Cross posted at Left in Alabama
Yesterday's Jewish Vote Seminar sponsored by the National Jewish Democratic Council (NJDC) was a wide-ranging discussion whose implications for the 2008 election went far beyond the concerns of the Jewish community.
We found out from panelist, Stuart Rothenberg, that we're on our own when it comes to reporting the real McCain and getting the word out to the electorate.
At the end of the panelist presentations about the Jewish vote and Jewish voter attitudes, the audience was invited to question the panel.
That's where it got really interesting.
One questioner asked why mainstream media coverage lately has been so soft on McCain and why they've reported virtually nothing about McCain flipflopping on social issues and spending quality time with far right leaders like John Hagee.
Stuart Rothenberg managed to lower my opinion of mainstream journalists even more than I thought possible.
His response went like this:
"Most journalists know McCain personally and know he doesn't care about social issues. We know he cares about national security and foreign policy - and isn't interested in social issues or even the economy for that matter - so we give him a free pass."
A major party presidential candidate and the COM doesn't think it's newsworthy that the guy "isn't interested in the economy?" What do they teach in journalism school anyway?
And hey, I guess I missed where they were willing to give Al Gore or John Kerry any type of free pass. Damn. They couldn't even be bothered to report the truth about Gore! No, he never said he invented the Internet and he never said that he "discovered" Love Canal but they didn't bother to expose the lies being spread.
So, Mr. Rothenberg, was it just easier for y'all in 2000 to ignore the facts? Just like it's "easier" now to give your good buddy McCain a free pass?
Apparently so, because he also said:
"It's up to Democrats to bring up all the stuff about his record. Journalists just aren't inclined to pursue the story."
why not?
"We don't believe what he's saying anyway so we don't take it seriously."

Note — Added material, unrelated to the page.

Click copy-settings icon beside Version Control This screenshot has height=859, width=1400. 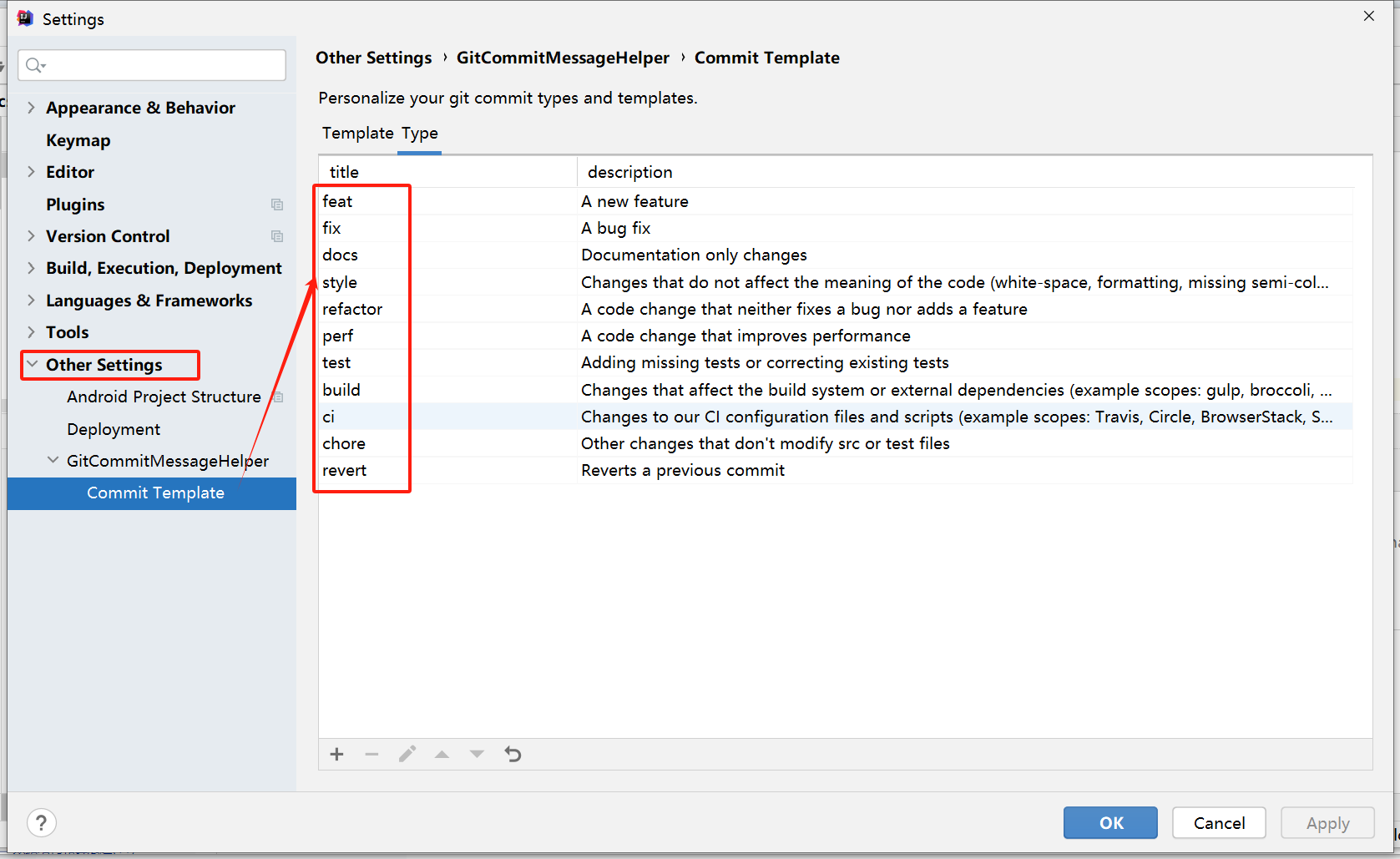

Holy cow. Guess that's a big fat reminder of our importance during the 2008 election, huh? I'm in no way a professional journalist, and yesterday's session made me proud of that fact. I'm not willing to give a free pass to a presidential candidate who doesn't care about the economy and who changes his supposedly bedrock principle for the sake of political expediency.
That doesn't make you a maverick. It makes you a hypocrite.
Sure, people should be willing to change their minds when circumstances change, but McCain changes his based on whose votes he's soliciting.
Let's get busy guys. We have to do the work the "mainstream professional journalists" get paid to do but don't bother.